[Dataset items]
▬▬▬

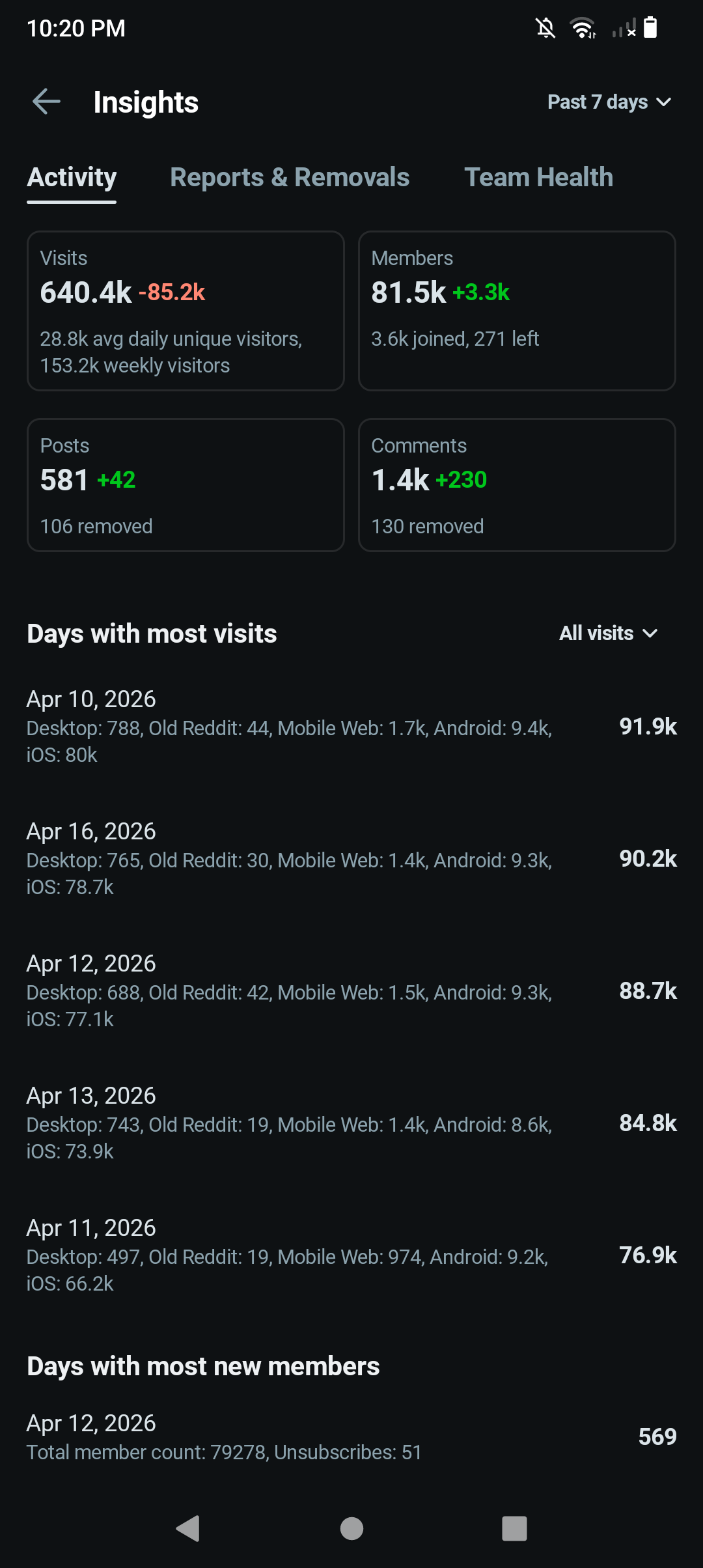
Task: Tap the Posts 581 card
Action: (x=186, y=485)
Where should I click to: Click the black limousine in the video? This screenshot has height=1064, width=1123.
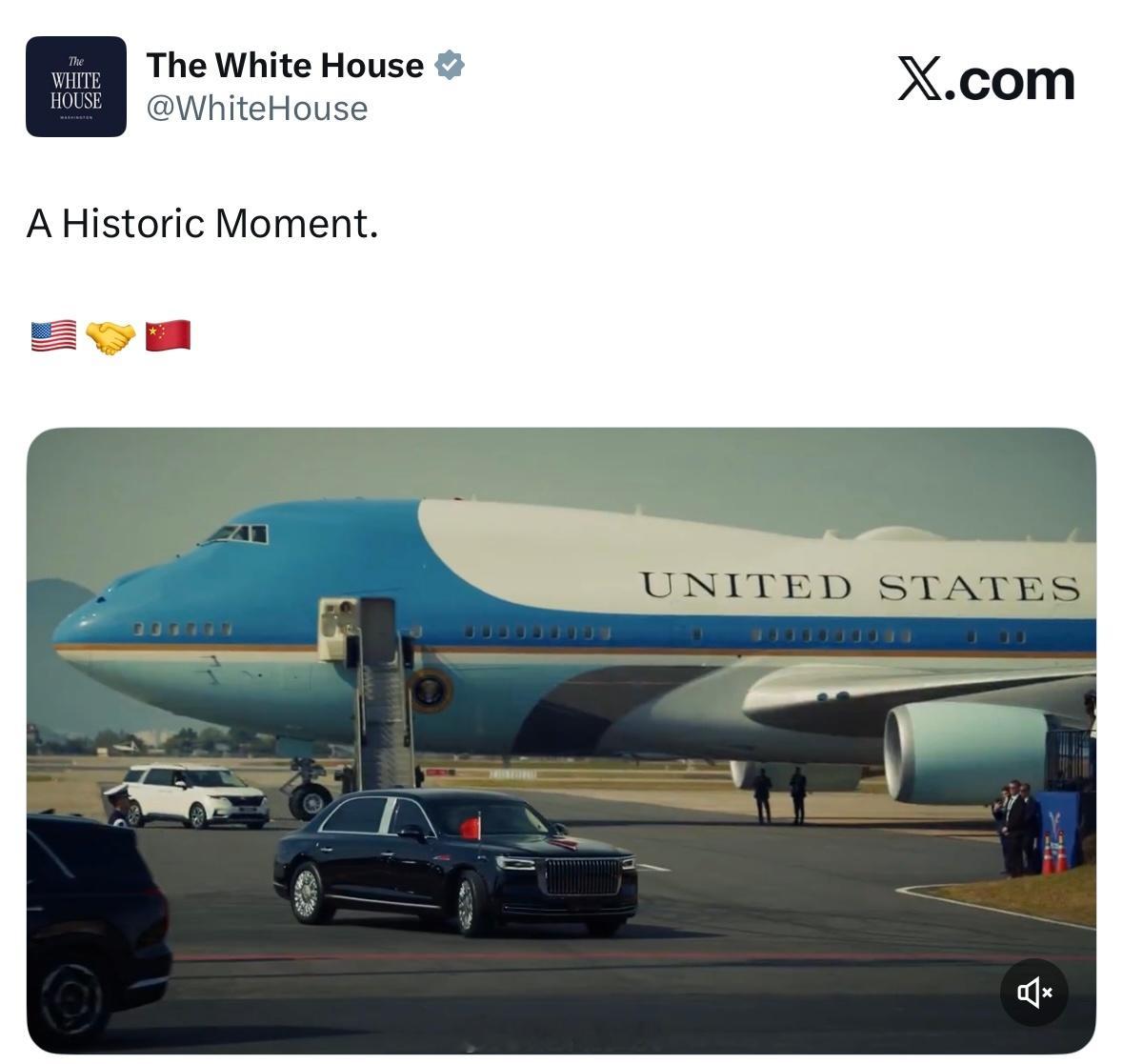(455, 861)
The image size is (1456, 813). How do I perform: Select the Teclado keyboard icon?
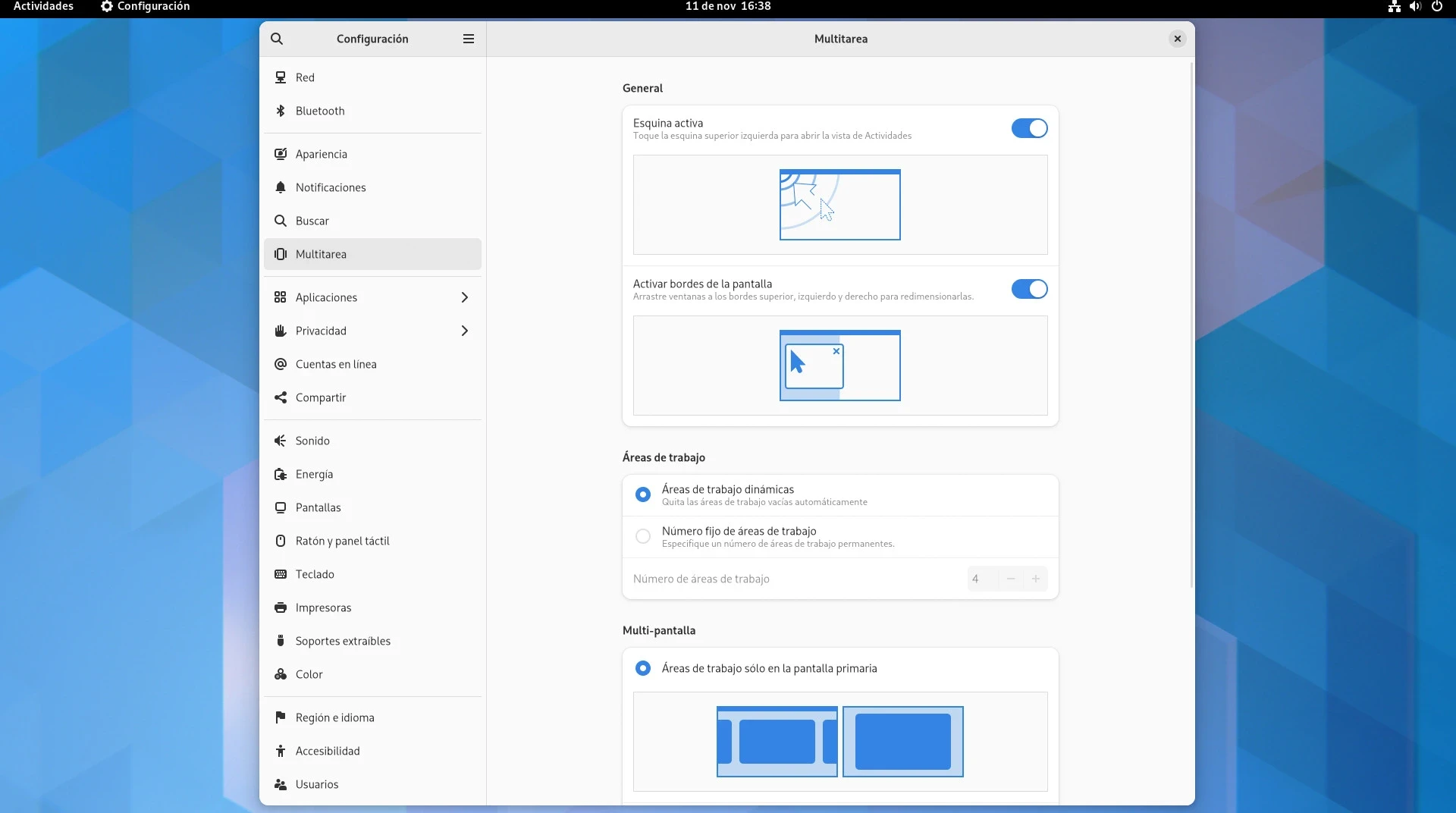tap(281, 574)
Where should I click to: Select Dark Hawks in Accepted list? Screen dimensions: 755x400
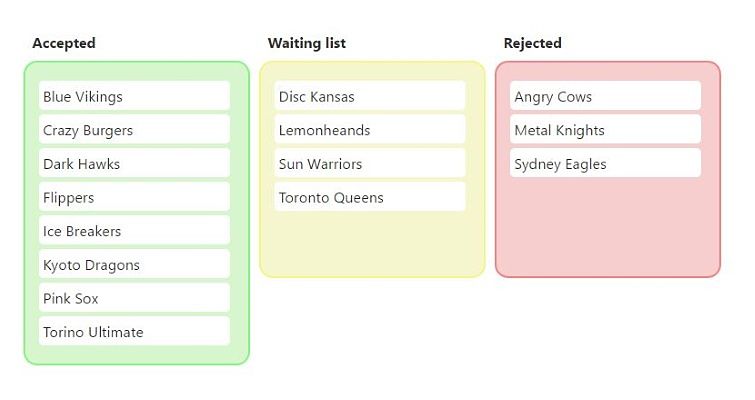(134, 163)
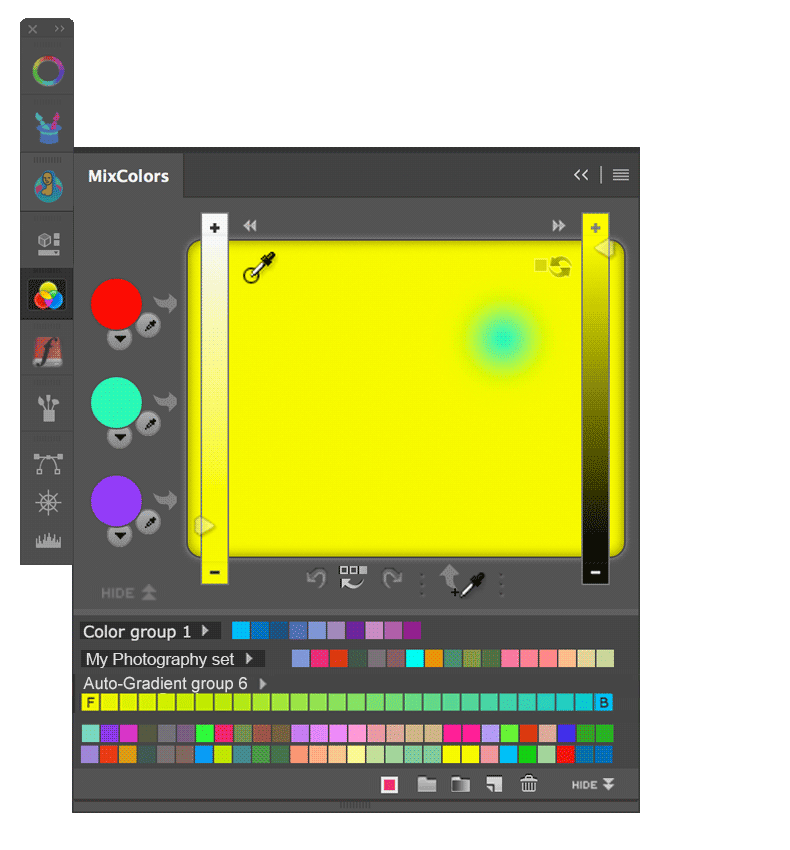Open the red font 'f' panel icon
Image resolution: width=790 pixels, height=850 pixels.
(x=47, y=351)
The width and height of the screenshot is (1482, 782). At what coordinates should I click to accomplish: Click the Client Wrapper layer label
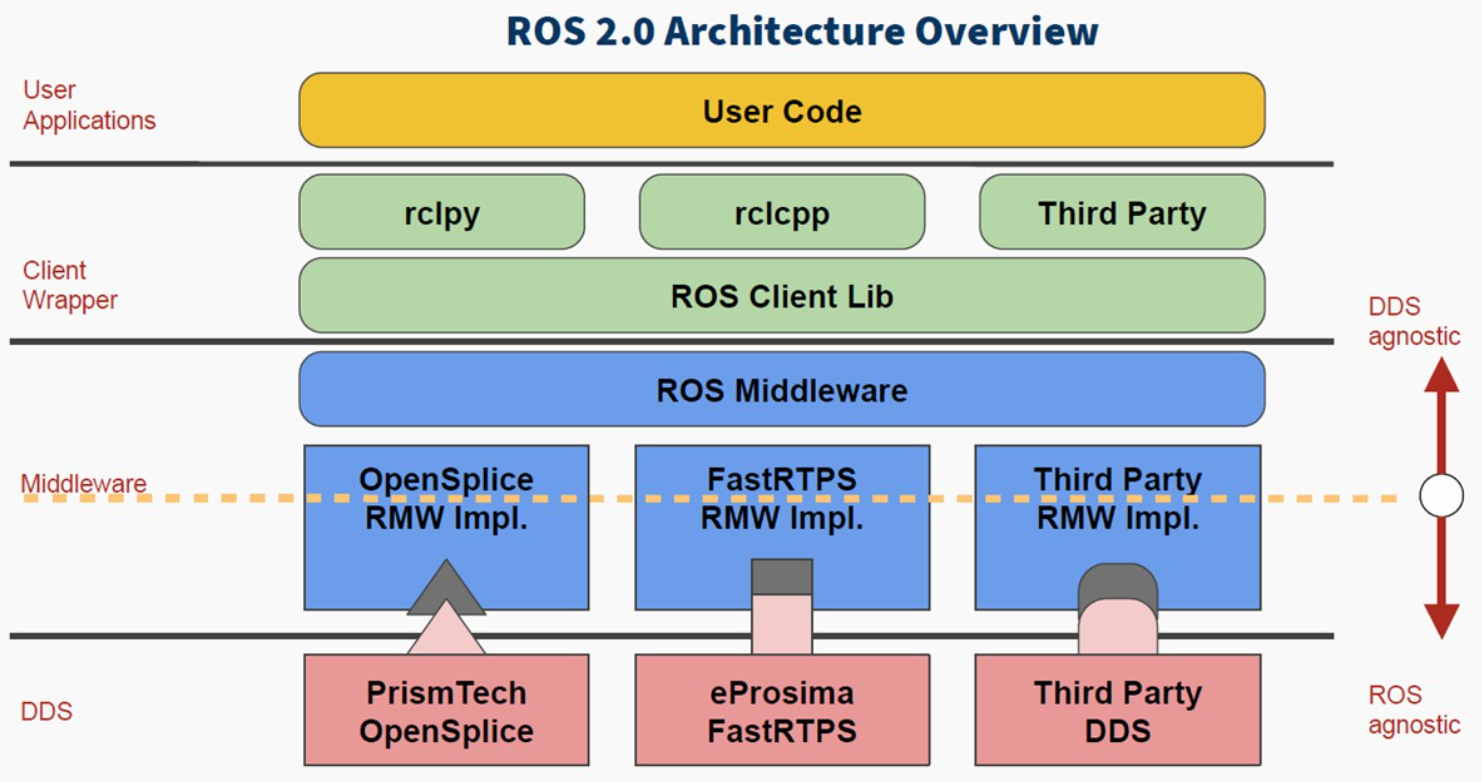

▬▬▬

Transcribe exactly the lines running from the line with "Where should I click to: Click" to the last line of the entries. Pictures stay out of the copy.

Where should I click to: Click the black limousine in the video? This screenshot has height=1064, width=1123.
(455, 861)
The image size is (1456, 813). How do I perform: Select the Teclado keyboard icon?
tap(281, 574)
Where should I click to: Select Dark Hawks in Accepted list? Screen dimensions: 755x400
(134, 163)
Open the red font 'f' panel icon
Image resolution: width=790 pixels, height=850 pixels.
(x=47, y=351)
The width and height of the screenshot is (1482, 782). At what coordinates should I click to accomplish: Click the Client Wrapper layer label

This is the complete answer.